Сколько же власти и богатства должно было быть у князя Кершгерида, если он мог позволить себе такое грандиозное строительство? Каково было его могущество? Однако вопросы эти были второстепенными, потому что, как бы ни был сложен и оригинален лабиринт, через который они теперь шли, это никак не объясняло того, почему Дебора решила, что «эта дверь» предназначена именно для Карла.
«Что же ты оставил мне, Кершгерид?»
Или того человека все-таки звали Ульмо Геррид?
Однако, как бы ни звали того, кто все это построил — а ведь это мог быть и кто-то совсем другой и в совсем уже древние времена — одно было очевидно, случилось это много раньше, чем триста лет назад. Герцоги Герр гордились — среди прочего — и тем, что могут назвать поименно всех глав своего рода за последние четыре сотни лет. А в то время, когда на Северном побережье кипела кровью Наместническая война, ворота Саграмон снова уже были диким заброшенным краем, и память о Мертвом волшебнике успела поблекнуть до такой степени, что правду уже трудно было отличить от вымысла.
«Зачем? — подумал Карл вдруг. — Зачем я сюда пришел?»
И в самом деле, зачем он пришел сюда сейчас в сопровождении двух самых близких ему людей?
«Женщины…» — воспоминание это медленно всплыло из глубин памяти, как усталая сонная рыба к поверхности пруда. Всплыло и обрело плоть, превратившись из смутной тени в четкий и ясный образ. Нет, недаром, он так легко согласился с тем, чтобы в этом ночном — вполне возможно, чреватом опасностями — поиске, его сопровождали Дебора и Валерия, а не Август и Март. И мастер Василий Вастион вспомнился ему неспроста… И Сдом… Художественное чувство подсказывало Карлу нечто с того самого момента, как Дебора сказала, что это дверь предназначена для него. Но чувство не обременено необходимостью четко формулировать причины тех или иных действий, и в ясном знании оно не нуждается, питаясь лишь смутными воспоминаниями, случайными смыслами, размытыми временем, как льдины на реке весенней водой. Чувство подсказывало, но сознание, занятое поиском ответов на совсем другие вопросы, еще не готово было воплотить предзнание в знание, смутные догадки в конечное понимание.
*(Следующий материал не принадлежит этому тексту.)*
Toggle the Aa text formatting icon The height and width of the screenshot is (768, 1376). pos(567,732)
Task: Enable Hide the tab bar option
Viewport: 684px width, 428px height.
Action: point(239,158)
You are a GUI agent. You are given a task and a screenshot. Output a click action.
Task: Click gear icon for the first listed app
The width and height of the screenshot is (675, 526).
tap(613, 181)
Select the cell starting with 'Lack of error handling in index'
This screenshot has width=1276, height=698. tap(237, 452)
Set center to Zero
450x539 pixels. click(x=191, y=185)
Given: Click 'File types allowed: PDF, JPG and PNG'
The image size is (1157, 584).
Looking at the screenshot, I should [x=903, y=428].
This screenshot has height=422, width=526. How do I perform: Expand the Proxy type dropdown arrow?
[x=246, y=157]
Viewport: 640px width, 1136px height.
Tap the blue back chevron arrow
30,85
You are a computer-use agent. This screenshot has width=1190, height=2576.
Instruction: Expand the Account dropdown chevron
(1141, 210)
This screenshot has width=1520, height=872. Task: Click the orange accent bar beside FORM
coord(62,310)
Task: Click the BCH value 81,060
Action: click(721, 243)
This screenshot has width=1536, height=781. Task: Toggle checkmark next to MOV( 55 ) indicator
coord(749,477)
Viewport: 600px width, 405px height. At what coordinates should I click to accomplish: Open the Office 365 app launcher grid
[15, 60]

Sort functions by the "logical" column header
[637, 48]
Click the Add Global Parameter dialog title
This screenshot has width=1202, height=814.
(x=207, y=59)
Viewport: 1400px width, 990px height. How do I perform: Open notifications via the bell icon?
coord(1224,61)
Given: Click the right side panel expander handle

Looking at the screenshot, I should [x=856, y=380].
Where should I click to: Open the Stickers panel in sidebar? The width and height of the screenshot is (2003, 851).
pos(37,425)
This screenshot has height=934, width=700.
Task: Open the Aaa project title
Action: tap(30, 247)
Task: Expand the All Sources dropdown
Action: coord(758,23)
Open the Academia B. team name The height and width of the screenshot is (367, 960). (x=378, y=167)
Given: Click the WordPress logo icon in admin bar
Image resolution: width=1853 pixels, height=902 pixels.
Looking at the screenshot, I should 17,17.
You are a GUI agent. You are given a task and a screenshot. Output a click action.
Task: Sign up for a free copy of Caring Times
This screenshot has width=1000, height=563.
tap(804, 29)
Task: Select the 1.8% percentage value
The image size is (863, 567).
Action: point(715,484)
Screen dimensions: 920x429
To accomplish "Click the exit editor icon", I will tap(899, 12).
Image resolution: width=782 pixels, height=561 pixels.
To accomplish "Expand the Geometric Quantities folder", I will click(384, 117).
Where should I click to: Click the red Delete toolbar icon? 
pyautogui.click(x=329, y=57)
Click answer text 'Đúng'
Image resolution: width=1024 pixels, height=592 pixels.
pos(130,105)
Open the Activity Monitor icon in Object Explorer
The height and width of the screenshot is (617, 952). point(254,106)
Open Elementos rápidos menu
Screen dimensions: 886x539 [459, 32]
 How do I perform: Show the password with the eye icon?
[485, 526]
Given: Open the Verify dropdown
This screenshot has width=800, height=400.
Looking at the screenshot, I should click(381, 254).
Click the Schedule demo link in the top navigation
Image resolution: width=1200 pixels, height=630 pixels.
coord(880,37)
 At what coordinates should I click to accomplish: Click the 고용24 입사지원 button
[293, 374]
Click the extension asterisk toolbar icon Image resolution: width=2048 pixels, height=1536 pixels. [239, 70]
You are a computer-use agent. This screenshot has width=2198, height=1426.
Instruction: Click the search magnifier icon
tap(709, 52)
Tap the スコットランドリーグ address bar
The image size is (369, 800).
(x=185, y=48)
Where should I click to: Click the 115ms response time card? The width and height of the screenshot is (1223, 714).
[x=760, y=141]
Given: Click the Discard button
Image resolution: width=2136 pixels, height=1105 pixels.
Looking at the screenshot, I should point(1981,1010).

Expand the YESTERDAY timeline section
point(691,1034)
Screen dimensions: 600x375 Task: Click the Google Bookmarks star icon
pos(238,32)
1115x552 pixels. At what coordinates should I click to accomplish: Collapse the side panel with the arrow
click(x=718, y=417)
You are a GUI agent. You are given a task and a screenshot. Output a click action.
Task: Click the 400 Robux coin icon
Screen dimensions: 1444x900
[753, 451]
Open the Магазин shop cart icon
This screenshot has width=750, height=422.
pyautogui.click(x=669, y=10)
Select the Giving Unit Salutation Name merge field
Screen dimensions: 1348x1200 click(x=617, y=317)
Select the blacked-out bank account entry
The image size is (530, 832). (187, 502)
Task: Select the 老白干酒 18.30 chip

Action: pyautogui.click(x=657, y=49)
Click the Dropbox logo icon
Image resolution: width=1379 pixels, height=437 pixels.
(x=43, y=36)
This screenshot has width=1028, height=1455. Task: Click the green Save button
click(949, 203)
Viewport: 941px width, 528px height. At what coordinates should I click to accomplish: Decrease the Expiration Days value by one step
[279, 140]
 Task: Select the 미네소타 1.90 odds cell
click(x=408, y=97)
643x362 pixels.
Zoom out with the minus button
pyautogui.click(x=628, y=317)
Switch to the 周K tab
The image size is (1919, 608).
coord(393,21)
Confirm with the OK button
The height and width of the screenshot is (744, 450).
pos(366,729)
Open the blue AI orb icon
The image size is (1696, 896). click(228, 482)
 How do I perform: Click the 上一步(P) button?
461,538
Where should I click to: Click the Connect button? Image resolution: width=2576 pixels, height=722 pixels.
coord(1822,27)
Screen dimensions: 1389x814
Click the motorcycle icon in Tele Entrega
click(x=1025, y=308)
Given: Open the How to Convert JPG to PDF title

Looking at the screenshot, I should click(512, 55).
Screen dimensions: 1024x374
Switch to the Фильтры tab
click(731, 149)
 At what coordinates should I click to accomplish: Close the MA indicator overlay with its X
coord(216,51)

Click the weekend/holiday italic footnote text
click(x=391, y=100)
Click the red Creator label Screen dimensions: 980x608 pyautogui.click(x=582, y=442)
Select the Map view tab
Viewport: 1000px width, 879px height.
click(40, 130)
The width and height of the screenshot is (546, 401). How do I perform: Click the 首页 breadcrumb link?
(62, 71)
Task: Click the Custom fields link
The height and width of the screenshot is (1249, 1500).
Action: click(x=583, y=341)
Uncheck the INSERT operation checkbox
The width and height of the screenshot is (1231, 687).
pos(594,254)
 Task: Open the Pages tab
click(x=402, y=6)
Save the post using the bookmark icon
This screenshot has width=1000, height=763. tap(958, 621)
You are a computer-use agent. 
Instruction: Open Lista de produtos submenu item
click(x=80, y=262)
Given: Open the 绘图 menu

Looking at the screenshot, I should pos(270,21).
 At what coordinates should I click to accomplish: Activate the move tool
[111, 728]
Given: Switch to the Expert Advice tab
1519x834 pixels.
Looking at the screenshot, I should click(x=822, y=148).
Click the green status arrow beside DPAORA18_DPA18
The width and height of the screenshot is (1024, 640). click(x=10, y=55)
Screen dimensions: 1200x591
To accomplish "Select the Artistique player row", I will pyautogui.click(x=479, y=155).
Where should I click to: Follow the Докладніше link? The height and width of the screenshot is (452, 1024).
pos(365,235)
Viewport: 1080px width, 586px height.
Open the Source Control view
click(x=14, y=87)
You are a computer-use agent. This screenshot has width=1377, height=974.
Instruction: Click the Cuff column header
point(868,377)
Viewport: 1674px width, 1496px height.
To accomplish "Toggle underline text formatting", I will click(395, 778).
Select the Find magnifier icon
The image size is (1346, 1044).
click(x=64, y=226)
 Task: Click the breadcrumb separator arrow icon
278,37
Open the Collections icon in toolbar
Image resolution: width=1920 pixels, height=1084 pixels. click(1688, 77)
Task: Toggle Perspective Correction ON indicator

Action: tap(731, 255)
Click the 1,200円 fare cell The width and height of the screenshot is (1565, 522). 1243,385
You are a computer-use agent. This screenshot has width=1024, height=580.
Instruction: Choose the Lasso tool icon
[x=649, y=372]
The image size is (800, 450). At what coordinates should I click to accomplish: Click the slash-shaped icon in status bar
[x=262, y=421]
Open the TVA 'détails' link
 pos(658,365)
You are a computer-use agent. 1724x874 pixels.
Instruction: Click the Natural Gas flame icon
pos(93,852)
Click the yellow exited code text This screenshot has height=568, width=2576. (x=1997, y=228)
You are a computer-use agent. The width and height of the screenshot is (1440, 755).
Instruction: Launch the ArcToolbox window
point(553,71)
Есть врата, которые открываются только в присутствии свидетелей , — голос Молящегося за всех Ишеля звучал чуть напевно, как будто он читал вслух стихи, а не раскрывал перед Карлом сокровенные тайны «Путей и Дверей». —Есть и такие, открыть которые можно лишь в присутствии определенных свидетелей…
Свидетельство женщины — свидетельство души… Ключи сердца надежнее отмычек разума.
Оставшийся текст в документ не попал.